23 thoughts on “2 Best WordPress Plugins To Protect Your Blog From Brute Force Hacking”

  1. Helpful WordPress plugin for blog safety!! 🙂 No more Hacking of the blog “admin panel”… 🙂

    Thanks for sharing with us!! 🙂

  2. Great Plugin,
    I’m currently using login lock down plugin.
    Now going to try this plugin.
    Thanks for sharing !! Good Job.

    ~Dev

    1. ‘Login LockDown’ is a good alternative. If you are not satisfied with it, you can try ‘Limit Login Attempts’. 🙂
      Regards.

  3. Mani Viswanathan

    I’m using Login LockDown as well as Stealth login. This is an alternative..Also as Harsh had mentioned in his earlier post its important to change default username and to hide the wordpress version to avoid exploits.

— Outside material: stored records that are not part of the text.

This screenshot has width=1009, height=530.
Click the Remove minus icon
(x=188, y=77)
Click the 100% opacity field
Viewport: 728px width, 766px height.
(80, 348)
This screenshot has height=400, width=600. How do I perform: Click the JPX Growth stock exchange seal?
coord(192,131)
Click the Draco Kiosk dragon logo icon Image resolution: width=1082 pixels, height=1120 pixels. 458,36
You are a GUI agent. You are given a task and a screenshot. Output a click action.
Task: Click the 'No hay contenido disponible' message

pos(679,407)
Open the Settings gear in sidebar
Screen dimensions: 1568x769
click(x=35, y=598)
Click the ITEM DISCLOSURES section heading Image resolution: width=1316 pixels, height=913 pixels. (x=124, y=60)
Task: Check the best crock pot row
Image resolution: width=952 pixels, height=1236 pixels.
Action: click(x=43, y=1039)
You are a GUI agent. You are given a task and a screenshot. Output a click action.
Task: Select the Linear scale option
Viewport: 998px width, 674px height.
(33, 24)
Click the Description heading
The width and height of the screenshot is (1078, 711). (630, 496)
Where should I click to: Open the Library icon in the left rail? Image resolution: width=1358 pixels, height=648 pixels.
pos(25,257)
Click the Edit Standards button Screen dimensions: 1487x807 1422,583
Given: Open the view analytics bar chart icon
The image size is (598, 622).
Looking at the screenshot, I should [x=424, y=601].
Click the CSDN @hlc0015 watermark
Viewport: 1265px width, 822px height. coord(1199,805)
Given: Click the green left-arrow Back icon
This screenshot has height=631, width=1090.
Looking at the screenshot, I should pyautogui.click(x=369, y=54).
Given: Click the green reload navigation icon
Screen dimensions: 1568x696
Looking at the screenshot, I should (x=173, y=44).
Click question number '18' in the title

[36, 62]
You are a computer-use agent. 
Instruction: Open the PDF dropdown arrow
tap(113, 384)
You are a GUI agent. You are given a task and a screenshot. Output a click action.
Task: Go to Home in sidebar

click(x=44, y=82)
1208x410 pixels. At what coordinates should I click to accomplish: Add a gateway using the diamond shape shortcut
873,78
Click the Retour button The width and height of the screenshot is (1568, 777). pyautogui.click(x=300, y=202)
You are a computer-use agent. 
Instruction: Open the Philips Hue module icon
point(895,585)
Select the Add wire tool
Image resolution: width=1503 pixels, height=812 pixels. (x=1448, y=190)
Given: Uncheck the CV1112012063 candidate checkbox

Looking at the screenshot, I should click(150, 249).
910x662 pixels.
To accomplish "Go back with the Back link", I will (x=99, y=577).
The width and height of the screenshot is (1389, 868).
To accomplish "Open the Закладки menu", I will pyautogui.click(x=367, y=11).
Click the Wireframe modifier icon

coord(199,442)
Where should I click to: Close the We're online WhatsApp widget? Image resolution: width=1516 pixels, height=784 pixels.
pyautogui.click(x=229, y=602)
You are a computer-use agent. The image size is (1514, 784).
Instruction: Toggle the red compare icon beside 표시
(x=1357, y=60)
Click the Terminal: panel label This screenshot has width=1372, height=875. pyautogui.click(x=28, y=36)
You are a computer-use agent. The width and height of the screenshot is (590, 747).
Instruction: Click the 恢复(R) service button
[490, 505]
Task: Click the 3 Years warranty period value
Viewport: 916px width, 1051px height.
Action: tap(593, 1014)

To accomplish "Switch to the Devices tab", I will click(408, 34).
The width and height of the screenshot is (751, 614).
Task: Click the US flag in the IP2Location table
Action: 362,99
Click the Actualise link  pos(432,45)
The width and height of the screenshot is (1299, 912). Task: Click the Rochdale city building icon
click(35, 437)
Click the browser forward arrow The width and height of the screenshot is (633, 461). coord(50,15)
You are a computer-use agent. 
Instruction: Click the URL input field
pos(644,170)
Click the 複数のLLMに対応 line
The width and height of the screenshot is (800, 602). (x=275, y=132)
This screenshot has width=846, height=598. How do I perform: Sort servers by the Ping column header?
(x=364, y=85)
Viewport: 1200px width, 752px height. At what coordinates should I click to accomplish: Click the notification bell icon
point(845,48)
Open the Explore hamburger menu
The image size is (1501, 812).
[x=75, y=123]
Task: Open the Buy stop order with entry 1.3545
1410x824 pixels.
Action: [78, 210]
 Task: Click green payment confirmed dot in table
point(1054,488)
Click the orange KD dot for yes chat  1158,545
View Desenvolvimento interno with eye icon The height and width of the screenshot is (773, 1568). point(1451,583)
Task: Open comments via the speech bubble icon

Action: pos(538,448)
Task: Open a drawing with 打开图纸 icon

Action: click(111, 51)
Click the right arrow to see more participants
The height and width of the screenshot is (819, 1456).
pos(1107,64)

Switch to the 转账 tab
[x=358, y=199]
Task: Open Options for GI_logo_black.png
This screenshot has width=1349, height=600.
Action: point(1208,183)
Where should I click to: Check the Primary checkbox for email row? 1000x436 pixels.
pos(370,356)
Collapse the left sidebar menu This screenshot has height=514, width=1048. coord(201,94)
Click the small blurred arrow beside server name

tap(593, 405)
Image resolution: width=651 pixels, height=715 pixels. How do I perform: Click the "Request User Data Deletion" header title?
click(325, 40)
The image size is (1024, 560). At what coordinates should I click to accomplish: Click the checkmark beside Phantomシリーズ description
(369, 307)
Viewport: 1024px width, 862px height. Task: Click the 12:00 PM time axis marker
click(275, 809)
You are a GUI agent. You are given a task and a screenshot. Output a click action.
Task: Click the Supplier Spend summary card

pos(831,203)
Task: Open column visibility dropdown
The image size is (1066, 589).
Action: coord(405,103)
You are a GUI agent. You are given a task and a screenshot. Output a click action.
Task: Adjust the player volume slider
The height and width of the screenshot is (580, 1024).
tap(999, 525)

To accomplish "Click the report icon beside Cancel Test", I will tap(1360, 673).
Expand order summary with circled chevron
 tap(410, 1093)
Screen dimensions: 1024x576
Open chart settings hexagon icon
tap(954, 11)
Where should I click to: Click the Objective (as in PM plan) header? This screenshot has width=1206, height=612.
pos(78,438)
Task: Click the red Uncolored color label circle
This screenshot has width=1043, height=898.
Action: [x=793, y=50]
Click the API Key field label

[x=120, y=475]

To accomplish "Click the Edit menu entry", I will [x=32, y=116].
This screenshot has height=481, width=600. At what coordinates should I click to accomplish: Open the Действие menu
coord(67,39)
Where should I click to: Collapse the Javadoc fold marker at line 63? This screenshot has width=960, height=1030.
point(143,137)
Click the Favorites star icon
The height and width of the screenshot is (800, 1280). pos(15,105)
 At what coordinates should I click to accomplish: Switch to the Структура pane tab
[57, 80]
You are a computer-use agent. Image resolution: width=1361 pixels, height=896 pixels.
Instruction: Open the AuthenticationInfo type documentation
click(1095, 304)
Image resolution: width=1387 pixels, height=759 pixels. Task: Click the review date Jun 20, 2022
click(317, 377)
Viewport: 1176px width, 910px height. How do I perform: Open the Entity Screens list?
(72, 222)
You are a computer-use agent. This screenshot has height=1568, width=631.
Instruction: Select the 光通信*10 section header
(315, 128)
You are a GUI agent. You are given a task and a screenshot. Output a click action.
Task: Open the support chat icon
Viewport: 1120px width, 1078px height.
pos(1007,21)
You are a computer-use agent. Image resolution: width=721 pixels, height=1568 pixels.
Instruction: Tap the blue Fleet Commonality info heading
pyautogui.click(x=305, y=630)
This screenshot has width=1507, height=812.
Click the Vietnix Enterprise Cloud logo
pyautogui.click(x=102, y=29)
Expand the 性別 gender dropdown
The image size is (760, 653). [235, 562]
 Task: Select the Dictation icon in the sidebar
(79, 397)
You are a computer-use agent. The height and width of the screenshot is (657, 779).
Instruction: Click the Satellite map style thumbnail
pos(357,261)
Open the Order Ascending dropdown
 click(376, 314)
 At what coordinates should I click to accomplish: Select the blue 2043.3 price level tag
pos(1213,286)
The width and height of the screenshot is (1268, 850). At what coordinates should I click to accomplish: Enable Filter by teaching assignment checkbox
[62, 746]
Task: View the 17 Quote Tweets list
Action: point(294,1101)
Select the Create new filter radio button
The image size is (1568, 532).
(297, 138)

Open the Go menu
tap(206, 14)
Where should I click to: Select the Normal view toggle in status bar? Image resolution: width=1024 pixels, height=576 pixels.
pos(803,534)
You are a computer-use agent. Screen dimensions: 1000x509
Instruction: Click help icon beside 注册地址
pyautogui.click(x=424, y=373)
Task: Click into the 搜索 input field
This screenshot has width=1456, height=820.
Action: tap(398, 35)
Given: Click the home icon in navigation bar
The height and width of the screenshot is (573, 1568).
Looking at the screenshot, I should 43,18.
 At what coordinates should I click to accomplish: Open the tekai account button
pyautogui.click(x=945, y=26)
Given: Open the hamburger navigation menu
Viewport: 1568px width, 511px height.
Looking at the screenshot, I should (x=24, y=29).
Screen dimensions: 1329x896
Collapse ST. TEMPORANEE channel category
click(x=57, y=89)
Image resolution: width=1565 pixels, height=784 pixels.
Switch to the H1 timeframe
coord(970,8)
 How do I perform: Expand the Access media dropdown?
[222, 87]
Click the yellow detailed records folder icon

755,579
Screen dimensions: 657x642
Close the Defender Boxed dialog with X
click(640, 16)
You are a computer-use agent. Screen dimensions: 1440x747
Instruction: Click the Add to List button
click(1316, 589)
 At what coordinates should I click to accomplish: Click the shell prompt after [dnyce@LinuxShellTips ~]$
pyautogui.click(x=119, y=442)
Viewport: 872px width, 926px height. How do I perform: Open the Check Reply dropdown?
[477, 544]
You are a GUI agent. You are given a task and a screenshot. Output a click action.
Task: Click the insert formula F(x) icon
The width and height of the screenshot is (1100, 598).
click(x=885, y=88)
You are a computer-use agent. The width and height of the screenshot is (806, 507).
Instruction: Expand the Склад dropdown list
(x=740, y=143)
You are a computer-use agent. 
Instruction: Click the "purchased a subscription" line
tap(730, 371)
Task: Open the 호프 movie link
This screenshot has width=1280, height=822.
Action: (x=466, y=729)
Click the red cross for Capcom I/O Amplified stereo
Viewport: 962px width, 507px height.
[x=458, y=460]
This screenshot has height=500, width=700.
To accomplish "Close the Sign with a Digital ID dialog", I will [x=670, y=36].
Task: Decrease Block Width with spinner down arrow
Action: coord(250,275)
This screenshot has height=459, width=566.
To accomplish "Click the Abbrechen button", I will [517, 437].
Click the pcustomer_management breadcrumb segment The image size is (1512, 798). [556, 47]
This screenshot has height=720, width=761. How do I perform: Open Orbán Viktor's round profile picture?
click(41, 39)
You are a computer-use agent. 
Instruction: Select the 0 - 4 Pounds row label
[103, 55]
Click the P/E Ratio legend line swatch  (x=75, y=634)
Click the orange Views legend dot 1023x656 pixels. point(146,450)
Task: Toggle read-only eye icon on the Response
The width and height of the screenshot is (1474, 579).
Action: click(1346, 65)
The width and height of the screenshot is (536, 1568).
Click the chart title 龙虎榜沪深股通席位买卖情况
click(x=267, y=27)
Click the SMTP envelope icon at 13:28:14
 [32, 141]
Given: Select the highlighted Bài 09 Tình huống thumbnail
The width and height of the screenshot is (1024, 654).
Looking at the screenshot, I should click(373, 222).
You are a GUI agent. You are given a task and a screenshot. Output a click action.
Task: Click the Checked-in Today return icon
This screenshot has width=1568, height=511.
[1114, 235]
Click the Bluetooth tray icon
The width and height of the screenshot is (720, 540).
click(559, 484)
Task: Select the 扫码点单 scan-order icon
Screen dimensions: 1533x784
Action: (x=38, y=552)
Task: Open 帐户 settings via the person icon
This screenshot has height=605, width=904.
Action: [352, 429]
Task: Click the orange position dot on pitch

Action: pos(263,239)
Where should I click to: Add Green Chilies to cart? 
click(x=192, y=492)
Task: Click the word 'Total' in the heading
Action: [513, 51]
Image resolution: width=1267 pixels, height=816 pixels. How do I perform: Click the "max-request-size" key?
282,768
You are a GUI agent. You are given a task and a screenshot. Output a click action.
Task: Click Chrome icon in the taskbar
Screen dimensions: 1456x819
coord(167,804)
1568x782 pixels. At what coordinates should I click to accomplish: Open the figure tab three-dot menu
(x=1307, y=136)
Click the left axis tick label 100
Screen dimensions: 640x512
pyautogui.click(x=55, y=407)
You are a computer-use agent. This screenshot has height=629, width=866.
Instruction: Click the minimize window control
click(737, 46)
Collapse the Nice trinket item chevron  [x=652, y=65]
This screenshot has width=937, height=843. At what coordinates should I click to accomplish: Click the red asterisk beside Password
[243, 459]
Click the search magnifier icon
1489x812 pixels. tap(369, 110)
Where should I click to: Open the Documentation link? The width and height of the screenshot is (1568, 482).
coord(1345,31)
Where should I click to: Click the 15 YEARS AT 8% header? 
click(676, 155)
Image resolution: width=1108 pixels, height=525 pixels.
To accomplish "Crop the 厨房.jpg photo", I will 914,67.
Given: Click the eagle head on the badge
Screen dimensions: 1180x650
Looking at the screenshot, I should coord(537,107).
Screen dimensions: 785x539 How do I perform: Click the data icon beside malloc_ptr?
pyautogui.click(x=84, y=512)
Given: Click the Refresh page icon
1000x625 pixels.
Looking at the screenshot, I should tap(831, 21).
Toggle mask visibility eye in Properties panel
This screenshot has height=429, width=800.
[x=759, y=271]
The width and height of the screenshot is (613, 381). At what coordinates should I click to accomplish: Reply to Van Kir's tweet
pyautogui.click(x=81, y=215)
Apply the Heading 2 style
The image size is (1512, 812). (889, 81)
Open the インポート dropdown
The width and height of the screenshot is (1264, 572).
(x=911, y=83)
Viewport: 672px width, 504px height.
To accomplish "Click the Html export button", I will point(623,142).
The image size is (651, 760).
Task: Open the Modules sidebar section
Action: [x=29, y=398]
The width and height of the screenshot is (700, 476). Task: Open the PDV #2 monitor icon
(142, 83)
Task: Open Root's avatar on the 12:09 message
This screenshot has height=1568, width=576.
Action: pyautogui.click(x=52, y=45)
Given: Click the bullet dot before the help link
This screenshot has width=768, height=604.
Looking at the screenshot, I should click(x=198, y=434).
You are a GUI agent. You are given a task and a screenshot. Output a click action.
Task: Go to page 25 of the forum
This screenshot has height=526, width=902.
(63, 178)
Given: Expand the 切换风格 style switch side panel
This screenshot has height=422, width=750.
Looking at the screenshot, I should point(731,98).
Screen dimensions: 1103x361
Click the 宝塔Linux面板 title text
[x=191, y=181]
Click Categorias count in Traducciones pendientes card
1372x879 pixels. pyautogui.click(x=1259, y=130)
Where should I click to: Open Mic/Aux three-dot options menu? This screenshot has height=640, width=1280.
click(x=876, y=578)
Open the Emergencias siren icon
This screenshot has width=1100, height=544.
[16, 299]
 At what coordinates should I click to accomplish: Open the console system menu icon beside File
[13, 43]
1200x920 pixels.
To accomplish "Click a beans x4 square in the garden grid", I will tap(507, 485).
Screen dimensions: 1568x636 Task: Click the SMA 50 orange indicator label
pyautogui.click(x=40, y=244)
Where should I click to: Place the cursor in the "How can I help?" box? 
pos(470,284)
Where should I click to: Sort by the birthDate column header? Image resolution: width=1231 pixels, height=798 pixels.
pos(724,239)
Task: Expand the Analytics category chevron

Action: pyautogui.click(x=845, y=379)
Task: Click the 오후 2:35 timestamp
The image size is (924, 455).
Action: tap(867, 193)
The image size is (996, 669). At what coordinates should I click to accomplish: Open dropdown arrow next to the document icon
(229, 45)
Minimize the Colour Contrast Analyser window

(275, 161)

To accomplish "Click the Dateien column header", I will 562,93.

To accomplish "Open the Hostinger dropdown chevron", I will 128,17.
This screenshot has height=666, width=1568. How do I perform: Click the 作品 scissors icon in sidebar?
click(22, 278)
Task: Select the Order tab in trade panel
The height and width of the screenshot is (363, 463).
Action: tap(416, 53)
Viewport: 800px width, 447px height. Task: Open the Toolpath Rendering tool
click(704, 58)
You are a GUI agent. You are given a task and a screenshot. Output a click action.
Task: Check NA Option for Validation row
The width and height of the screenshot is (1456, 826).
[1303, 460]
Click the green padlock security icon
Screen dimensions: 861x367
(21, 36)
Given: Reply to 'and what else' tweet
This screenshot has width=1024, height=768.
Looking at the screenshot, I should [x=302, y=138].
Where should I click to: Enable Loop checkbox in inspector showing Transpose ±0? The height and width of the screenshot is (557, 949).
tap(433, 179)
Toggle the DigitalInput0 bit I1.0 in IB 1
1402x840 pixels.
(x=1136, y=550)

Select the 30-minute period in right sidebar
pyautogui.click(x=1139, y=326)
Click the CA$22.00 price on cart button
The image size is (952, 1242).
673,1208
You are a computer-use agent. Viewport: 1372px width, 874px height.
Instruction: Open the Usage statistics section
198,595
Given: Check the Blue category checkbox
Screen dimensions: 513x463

  4. Those are very good plugins for blog security. In case of ‘Stealth login’, we just need to give the login URL to the authors if our blog is multi-authored.

  5. I have an article site of 13 subscribed author(including myself) and a little bit worried about my sites security as it is a quite new site of mine. Definitely this plug-in will give me a shy of relief.

    Thanks for the nice post.

  6. Thanks for the article. I have been using a free plugin called WordPress Simple Security Firewall that replaces Akismet, Limit Login Attempts and other security plugins. You can even set a master password that will not allow anyone to change the security settings if hacked. Check it out…this is a hidden gem.

  7. I am using Limit Login Attempts with captcha on login page and it is working good on for me. There are really attempts I can see that are there trying to get through my website. Thanks for letting us know more on security.

  8. What about using captcha on WP login page? There is a plugin called “Captcha on Login”. Anyone has any experience with this plugin?

  9. Please note that Limit Login Attempts hasn’t been updated in two years. Looking through the support section for the plugin you will see some problems with admins being locked out and at least one post about it being hacked.

  10. ‘Login LockDown’ is a good alternative. If you are not satisfied with it, you can try ‘Limit Login Attempts’. 🙂

  11. DigitalConnectMag.com

    Also try “Lockdown WP Admin” as a better alternative to “Stealth Login”, which didn’t work for me due to it being outdated for 2 years. Lockdown WP Admin does the same thing as Stealth Login, but with additional features and updated.

    1. That’s ridiculous. Security plugin with built-in vulnerability! Are you kidding me with those kindergarten stuff? The name of plugin was stolen from the name of famous Limit Login Attempts plugin to attract attention and to get more installations. That’s unfair play and shows that author can’t offer something valuable.